*TRY IT:* If a line appears in the data below, it must appear in your answer exactly as given.
== == ==
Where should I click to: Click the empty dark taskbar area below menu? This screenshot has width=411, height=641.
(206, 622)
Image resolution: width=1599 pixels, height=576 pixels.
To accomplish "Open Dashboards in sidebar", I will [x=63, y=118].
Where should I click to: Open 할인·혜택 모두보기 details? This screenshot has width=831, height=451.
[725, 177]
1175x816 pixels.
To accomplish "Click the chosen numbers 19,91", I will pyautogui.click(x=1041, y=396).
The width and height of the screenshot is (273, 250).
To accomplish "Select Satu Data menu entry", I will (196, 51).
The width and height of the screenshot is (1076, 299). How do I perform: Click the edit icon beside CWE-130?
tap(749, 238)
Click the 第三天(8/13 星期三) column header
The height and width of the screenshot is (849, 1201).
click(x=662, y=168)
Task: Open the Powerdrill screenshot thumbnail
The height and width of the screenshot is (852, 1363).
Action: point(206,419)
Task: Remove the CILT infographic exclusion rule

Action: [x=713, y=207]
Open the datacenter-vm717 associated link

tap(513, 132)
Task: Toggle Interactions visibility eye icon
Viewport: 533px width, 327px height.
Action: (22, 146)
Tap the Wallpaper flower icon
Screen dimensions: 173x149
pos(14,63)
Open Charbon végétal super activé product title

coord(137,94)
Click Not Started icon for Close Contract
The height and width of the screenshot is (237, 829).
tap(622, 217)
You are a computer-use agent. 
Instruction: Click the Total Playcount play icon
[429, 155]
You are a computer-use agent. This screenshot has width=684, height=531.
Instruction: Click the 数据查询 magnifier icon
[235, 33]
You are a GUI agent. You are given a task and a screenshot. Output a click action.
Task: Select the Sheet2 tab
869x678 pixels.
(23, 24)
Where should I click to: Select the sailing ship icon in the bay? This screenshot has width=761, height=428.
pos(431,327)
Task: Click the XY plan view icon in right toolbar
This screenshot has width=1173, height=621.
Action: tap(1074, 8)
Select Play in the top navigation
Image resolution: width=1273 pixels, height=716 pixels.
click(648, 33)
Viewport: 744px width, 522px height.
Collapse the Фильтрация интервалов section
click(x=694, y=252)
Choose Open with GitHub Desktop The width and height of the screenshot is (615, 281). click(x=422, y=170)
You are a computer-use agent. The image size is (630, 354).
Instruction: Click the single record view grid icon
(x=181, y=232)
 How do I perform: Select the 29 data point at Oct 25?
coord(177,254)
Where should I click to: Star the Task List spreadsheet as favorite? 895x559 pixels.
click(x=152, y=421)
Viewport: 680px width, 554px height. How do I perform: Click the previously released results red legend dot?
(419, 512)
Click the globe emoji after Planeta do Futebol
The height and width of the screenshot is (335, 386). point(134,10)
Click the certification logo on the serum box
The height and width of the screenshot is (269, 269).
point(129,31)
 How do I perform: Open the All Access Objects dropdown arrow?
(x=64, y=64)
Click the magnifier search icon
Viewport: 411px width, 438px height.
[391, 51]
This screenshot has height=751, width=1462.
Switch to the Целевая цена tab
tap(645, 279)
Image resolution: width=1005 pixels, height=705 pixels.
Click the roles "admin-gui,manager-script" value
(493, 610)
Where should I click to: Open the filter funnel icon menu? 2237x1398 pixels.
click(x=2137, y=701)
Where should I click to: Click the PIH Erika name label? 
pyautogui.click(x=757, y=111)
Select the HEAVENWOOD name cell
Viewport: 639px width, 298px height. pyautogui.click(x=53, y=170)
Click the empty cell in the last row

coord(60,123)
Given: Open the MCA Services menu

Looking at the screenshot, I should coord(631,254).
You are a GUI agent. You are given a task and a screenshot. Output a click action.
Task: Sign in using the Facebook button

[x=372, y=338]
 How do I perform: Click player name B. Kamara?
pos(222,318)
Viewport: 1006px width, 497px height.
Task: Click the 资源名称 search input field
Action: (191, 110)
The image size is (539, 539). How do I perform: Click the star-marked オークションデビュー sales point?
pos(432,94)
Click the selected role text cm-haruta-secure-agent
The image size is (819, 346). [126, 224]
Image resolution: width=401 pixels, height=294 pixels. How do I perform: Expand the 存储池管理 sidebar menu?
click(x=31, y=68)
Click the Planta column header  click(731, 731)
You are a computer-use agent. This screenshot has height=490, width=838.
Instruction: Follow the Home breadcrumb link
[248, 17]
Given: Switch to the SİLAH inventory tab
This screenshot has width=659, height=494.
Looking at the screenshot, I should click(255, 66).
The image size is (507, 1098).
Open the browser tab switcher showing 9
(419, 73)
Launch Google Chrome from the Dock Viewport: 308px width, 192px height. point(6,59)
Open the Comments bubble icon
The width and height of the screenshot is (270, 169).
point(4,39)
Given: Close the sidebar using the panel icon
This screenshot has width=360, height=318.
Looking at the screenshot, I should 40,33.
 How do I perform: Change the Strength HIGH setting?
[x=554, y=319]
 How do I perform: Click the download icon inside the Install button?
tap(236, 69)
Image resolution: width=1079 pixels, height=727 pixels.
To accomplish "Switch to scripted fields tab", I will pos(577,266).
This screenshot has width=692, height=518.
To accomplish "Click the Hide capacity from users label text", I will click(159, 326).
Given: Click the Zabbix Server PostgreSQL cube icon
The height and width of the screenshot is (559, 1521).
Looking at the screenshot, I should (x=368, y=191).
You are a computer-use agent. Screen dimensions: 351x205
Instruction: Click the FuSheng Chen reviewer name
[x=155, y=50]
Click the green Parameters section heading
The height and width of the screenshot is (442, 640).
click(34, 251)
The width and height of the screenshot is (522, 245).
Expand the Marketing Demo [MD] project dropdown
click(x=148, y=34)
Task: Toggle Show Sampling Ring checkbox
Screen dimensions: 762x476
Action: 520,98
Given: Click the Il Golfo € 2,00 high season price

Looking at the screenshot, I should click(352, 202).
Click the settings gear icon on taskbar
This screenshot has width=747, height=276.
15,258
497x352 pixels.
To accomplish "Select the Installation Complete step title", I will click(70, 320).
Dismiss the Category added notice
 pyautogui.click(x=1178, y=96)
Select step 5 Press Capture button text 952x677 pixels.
== == ==
*RESULT OF THIS TASK:*
Where should I click to: Click the empty dark taskbar area below menu? This screenshot has width=411, height=641.
(206, 622)
Image resolution: width=1599 pixels, height=576 pixels.
To accomplish "Open Dashboards in sidebar", I will [x=63, y=118].
Where should I click to: Open 할인·혜택 모두보기 details? This screenshot has width=831, height=451.
[725, 177]
1175x816 pixels.
To accomplish "Click the chosen numbers 19,91", I will pyautogui.click(x=1041, y=396).
The width and height of the screenshot is (273, 250).
To accomplish "Select Satu Data menu entry", I will (196, 51).
The width and height of the screenshot is (1076, 299). How do I perform: Click the edit icon beside CWE-130?
tap(749, 238)
Click the 第三天(8/13 星期三) column header
The height and width of the screenshot is (849, 1201).
click(x=662, y=168)
Task: Open the Powerdrill screenshot thumbnail
The height and width of the screenshot is (852, 1363).
Action: point(206,419)
Task: Remove the CILT infographic exclusion rule

Action: [x=713, y=207]
Open the datacenter-vm717 associated link

tap(513, 132)
Task: Toggle Interactions visibility eye icon
Viewport: 533px width, 327px height.
Action: (22, 146)
Tap the Wallpaper flower icon
Screen dimensions: 173x149
pos(14,63)
Open Charbon végétal super activé product title

coord(137,94)
Click Not Started icon for Close Contract
The height and width of the screenshot is (237, 829).
tap(622, 217)
You are a computer-use agent. 
Instruction: Click the Total Playcount play icon
[429, 155]
You are a computer-use agent. This screenshot has width=684, height=531.
Instruction: Click the 数据查询 magnifier icon
[235, 33]
You are a GUI agent. You are given a task and a screenshot. Output a click action.
Task: Select the Sheet2 tab
869x678 pixels.
(23, 24)
Where should I click to: Select the sailing ship icon in the bay? This screenshot has width=761, height=428.
pos(431,327)
Task: Click the XY plan view icon in right toolbar
This screenshot has width=1173, height=621.
Action: tap(1074, 8)
Select Play in the top navigation
Image resolution: width=1273 pixels, height=716 pixels.
click(648, 33)
Viewport: 744px width, 522px height.
Collapse the Фильтрация интервалов section
click(x=694, y=252)
Choose Open with GitHub Desktop The width and height of the screenshot is (615, 281). click(x=422, y=170)
You are a computer-use agent. The image size is (630, 354).
Instruction: Click the single record view grid icon
(x=181, y=232)
 How do I perform: Select the 29 data point at Oct 25?
coord(177,254)
Where should I click to: Star the Task List spreadsheet as favorite? 895x559 pixels.
click(x=152, y=421)
Viewport: 680px width, 554px height. How do I perform: Click the previously released results red legend dot?
(419, 512)
Click the globe emoji after Planeta do Futebol
The height and width of the screenshot is (335, 386). point(134,10)
Click the certification logo on the serum box
The height and width of the screenshot is (269, 269).
point(129,31)
 How do I perform: Open the All Access Objects dropdown arrow?
(x=64, y=64)
Click the magnifier search icon
Viewport: 411px width, 438px height.
[391, 51]
This screenshot has height=751, width=1462.
Switch to the Целевая цена tab
tap(645, 279)
Image resolution: width=1005 pixels, height=705 pixels.
Click the roles "admin-gui,manager-script" value
(493, 610)
Where should I click to: Open the filter funnel icon menu? 2237x1398 pixels.
click(x=2137, y=701)
Where should I click to: Click the PIH Erika name label? 
pyautogui.click(x=757, y=111)
Select the HEAVENWOOD name cell
Viewport: 639px width, 298px height. pyautogui.click(x=53, y=170)
Click the empty cell in the last row

coord(60,123)
Given: Open the MCA Services menu

Looking at the screenshot, I should coord(631,254).
You are a GUI agent. You are given a task and a screenshot. Output a click action.
Task: Sign in using the Facebook button

[x=372, y=338]
 How do I perform: Click player name B. Kamara?
pos(222,318)
Viewport: 1006px width, 497px height.
Task: Click the 资源名称 search input field
Action: (191, 110)
The image size is (539, 539). How do I perform: Click the star-marked オークションデビュー sales point?
pos(432,94)
Click the selected role text cm-haruta-secure-agent
The image size is (819, 346). [126, 224]
Image resolution: width=401 pixels, height=294 pixels. How do I perform: Expand the 存储池管理 sidebar menu?
click(x=31, y=68)
Click the Planta column header  click(731, 731)
You are a computer-use agent. This screenshot has height=490, width=838.
Instruction: Follow the Home breadcrumb link
[248, 17]
Given: Switch to the SİLAH inventory tab
This screenshot has width=659, height=494.
Looking at the screenshot, I should click(255, 66).
The image size is (507, 1098).
Open the browser tab switcher showing 9
(419, 73)
Launch Google Chrome from the Dock Viewport: 308px width, 192px height. point(6,59)
Open the Comments bubble icon
The width and height of the screenshot is (270, 169).
point(4,39)
Given: Close the sidebar using the panel icon
This screenshot has width=360, height=318.
Looking at the screenshot, I should 40,33.
 How do I perform: Change the Strength HIGH setting?
[x=554, y=319]
 How do I perform: Click the download icon inside the Install button?
tap(236, 69)
Image resolution: width=1079 pixels, height=727 pixels.
To accomplish "Switch to scripted fields tab", I will pos(577,266).
This screenshot has width=692, height=518.
To accomplish "Click the Hide capacity from users label text", I will click(159, 326).
Given: Click the Zabbix Server PostgreSQL cube icon
The height and width of the screenshot is (559, 1521).
Looking at the screenshot, I should (x=368, y=191).
You are a computer-use agent. Screen dimensions: 351x205
Instruction: Click the FuSheng Chen reviewer name
[x=155, y=50]
Click the green Parameters section heading
The height and width of the screenshot is (442, 640).
click(34, 251)
The width and height of the screenshot is (522, 245).
Expand the Marketing Demo [MD] project dropdown
click(x=148, y=34)
Task: Toggle Show Sampling Ring checkbox
Screen dimensions: 762x476
Action: 520,98
Given: Click the Il Golfo € 2,00 high season price

Looking at the screenshot, I should click(352, 202).
Click the settings gear icon on taskbar
This screenshot has width=747, height=276.
15,258
497x352 pixels.
To accomplish "Select the Installation Complete step title", I will click(70, 320).
Dismiss the Category added notice
 pyautogui.click(x=1178, y=96)
Select step 5 Press Capture button text 952x677 pixels.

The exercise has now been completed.